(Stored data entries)
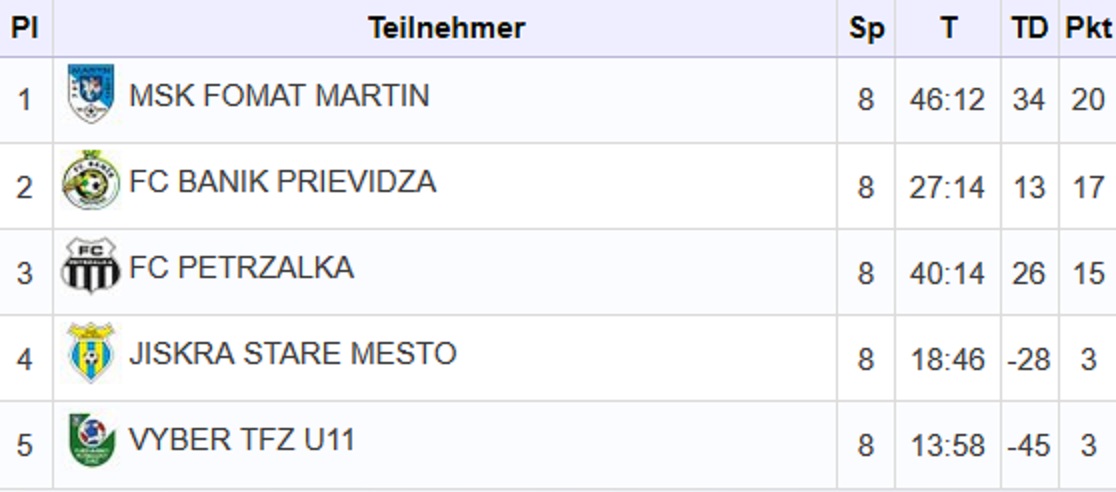The width and height of the screenshot is (1116, 492).
Task: Select the 46:12 goals cell
Action: point(948,100)
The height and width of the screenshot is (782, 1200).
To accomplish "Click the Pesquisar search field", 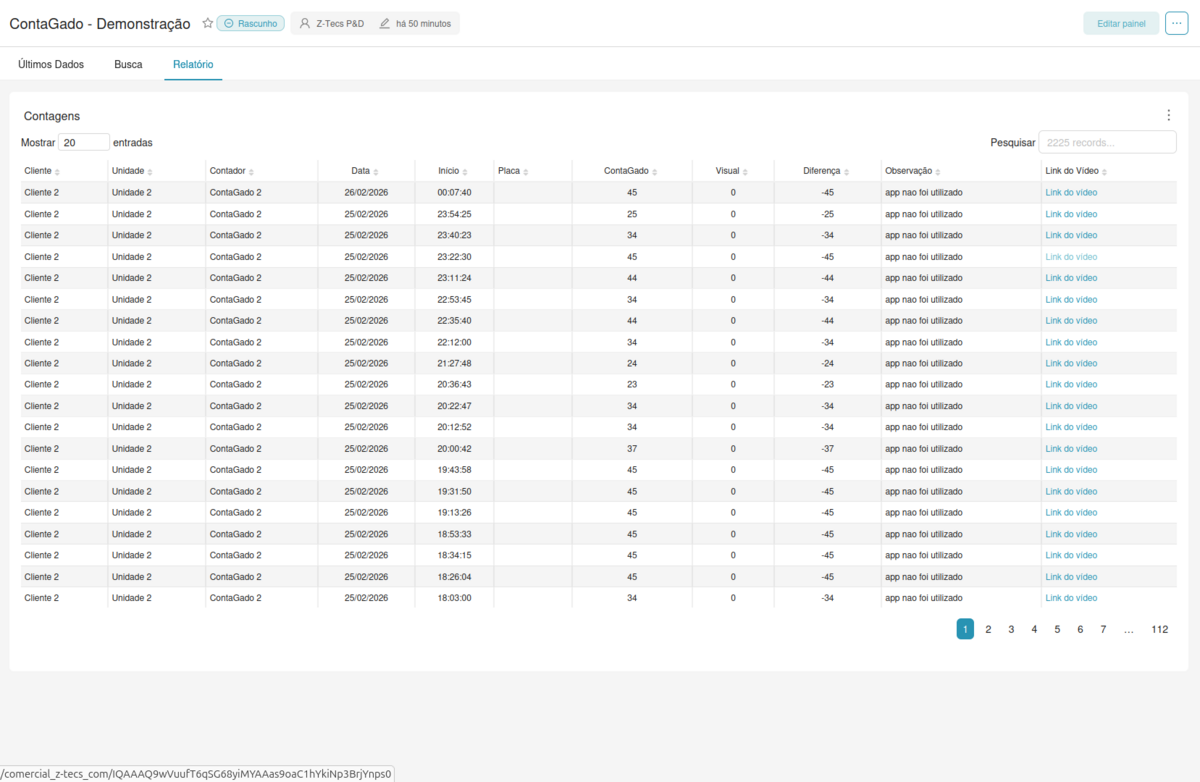I will coord(1106,142).
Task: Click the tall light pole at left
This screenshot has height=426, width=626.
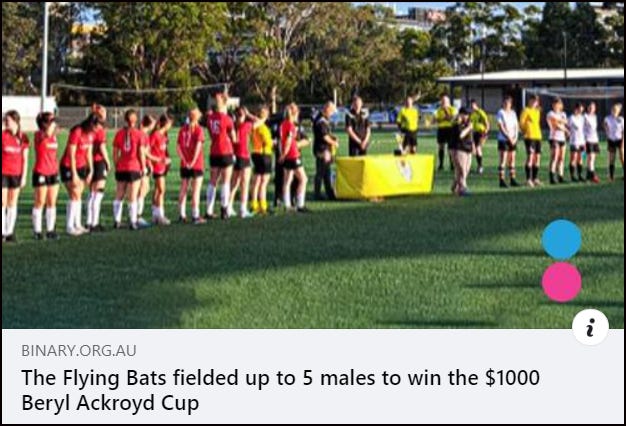Action: pyautogui.click(x=45, y=56)
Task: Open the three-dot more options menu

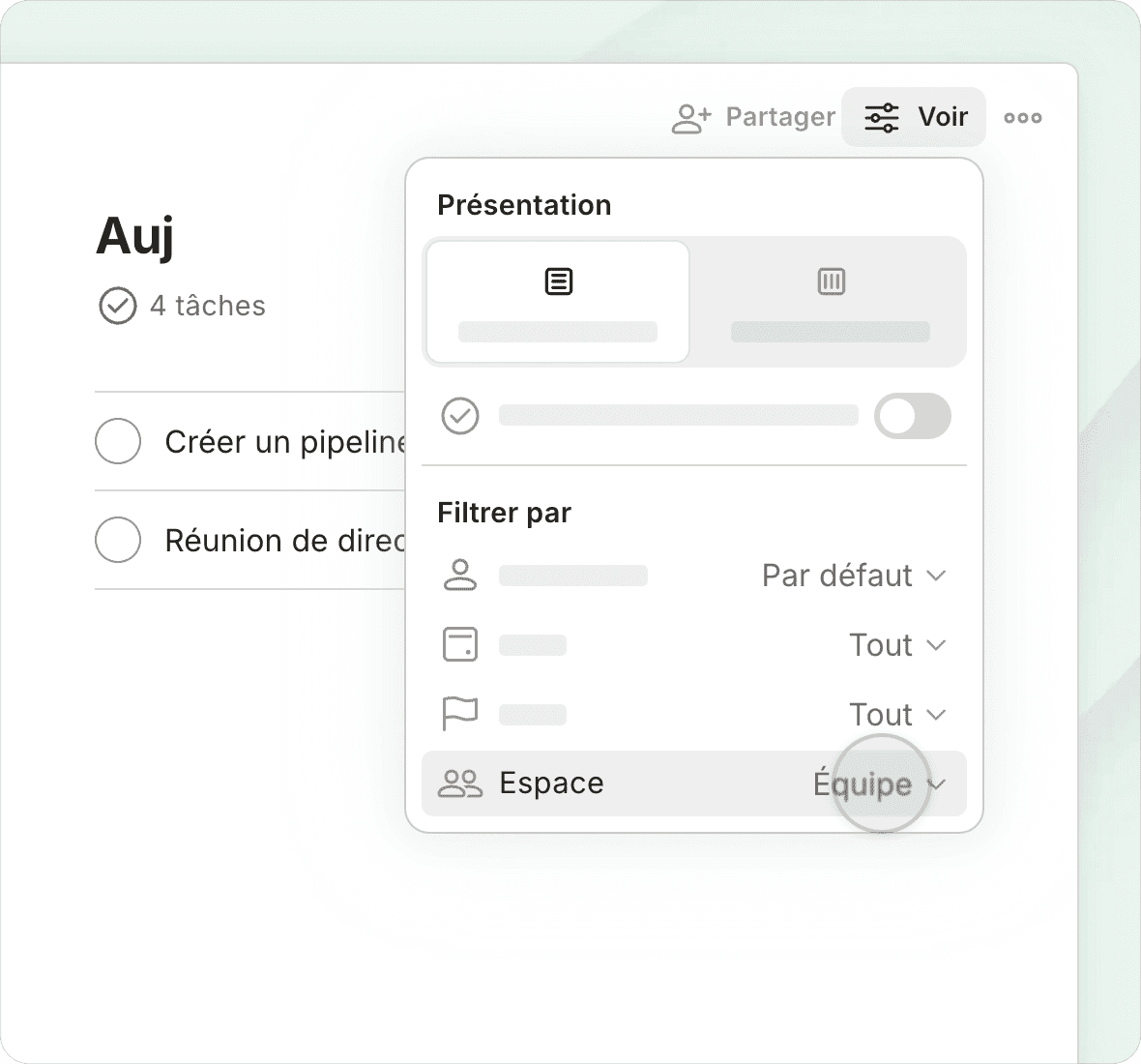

= PROBLEM DESCRIPTION =
Once you find the line that contains "This screenshot has height=426, width=626.", give it again along with every later line through the end of the data, word for word, minus the pictures.

= RESPONSE FOR THIS EXERCISE =
This screenshot has height=426, width=626.
Action: pyautogui.click(x=45, y=56)
Task: Open the three-dot more options menu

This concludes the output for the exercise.